Tools & Dataset

UPDATE (18/11/2022): For the most recent version of CICIDS2017 (improved ground-truth labelling and additional features) as well as a fixed version of CSECICIDS2018, please check out our latest work here.

When using the fixed CICFlowMeter tool, the improved regenerated CICIDS2017 dataset and/or our labelling and benchmarking code, please cite our paper:

@inproceedings{engelen2021troubleshooting,
title={Troubleshooting an Intrusion Detection Dataset: the CICIDS2017 Case Study},
author={Engelen, Gints and Rimmer, Vera and Joosen, Wouter},
booktitle={2021 IEEE Security and Privacy Workshops (SPW)},
pages={7--12},
year={2021},
organization={IEEE}
}

CICFlowMeter tool

Our fixed version of the CICFlowMeter tool can be found at https://github.com/GintsEngelen/CICFlowMeter.

Important changes

A TCP flow is no longer terminated after a single FIN packet. It now terminates after mutual exchange of FIN packets, which is more in line with the TCP specification.
An RST packet is no longer ignored. Instead, the RST packet also terminates a TCP flow

Note that a flow can still terminate by timing out (the total duration of the flow exceeds X seconds). This has been left unchanged.

Improved CICIDS2017 dataset for flow-based network intrusion detection

The latest version of our improved version of the CICIDS2017 flow-based dataset can be downloaded here.

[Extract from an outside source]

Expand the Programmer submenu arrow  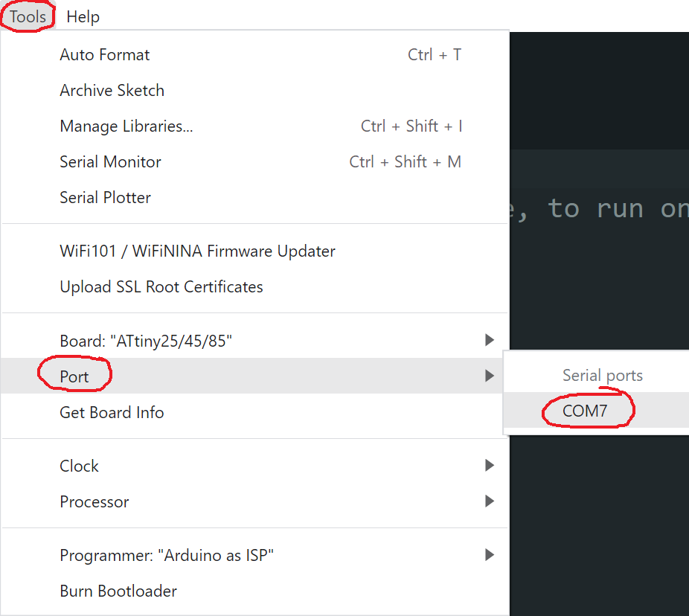pos(489,555)
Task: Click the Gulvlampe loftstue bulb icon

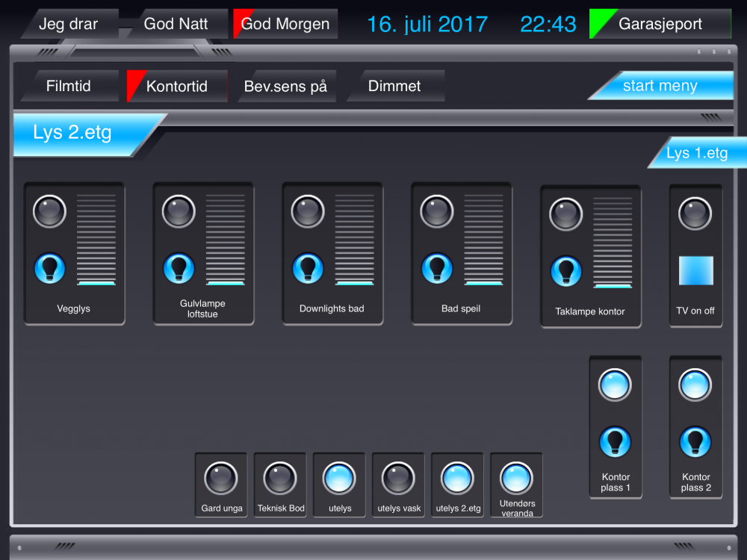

20/10/2021 UPDATE: Dataset files reuploaded (fixed error in Idle Time features). Note that the fixed version of the CICFlowMeter tool is not affected.
22/10/2021 UPDATE: CICFlowMeter fixed as per this GitHub pull request (Fwd and Bwd Bulk features affected). Dataset CSV files regenerated and reuploaded.
24/11/2021 UPDATE: CICFlowMeter fixed as per this and this GitHub pull request (Down/Up ratio fixed and several features related to flow length affected). Dataset CSV files regenerated and reuploaded.

Important changes

X - Attempted label: Most attack classes present in CICIDS2017 require transmission of a payload in order to be effective. For any flow belonging to payload-reliant attack class X but that doesn't contain a payload, we give it the label X - Attempted, with X referring to the original attack class.
Flow construction: naturally, all modifications made to the original CICFlowMeter tool (described above) affect this regenerated dataset. The impact of these changes is thoroughly discussed in the paper.

Dataset composition

The final regenerated dataset is composed of the following flows:

Label	Effective flow count	"Attempted" flow count
Benign	1657069	N/A
FTP-Patator	3973	11
SSH-Patator	2980	8
DoS GoldenEye	7567	80
DoS Hulk	158469	579
DoS SlowHttpTest	1742	3367
DoS Slowloris	4001	1706
Heartbleed	11	0
Web Attack - Brute Force	151	1214
Web Attack - XSS	27	652
Web Attack - SQL Injection	12	0
Infiltration	32	16
Bot	738	1470
Portscan	159023	N/A
DDoS	95123	0

These flow counts (as well as the numbers reported in the paper) were obtained after removing all corrupted entries as well as all entries whose numerical features contained NaN values.

Note that the table in the paper has an error: the correct total amount of Attempted labels is 9103, and the correct amount of Benign flows for both the Intermediate and Final dataset version is 1657069.

Labelling and Benchmarking code

We describe the labelling logic in the Extended Documentation and the ML experiments in the paper. Our labelling and benchmarking code can be found in the GitHub repository.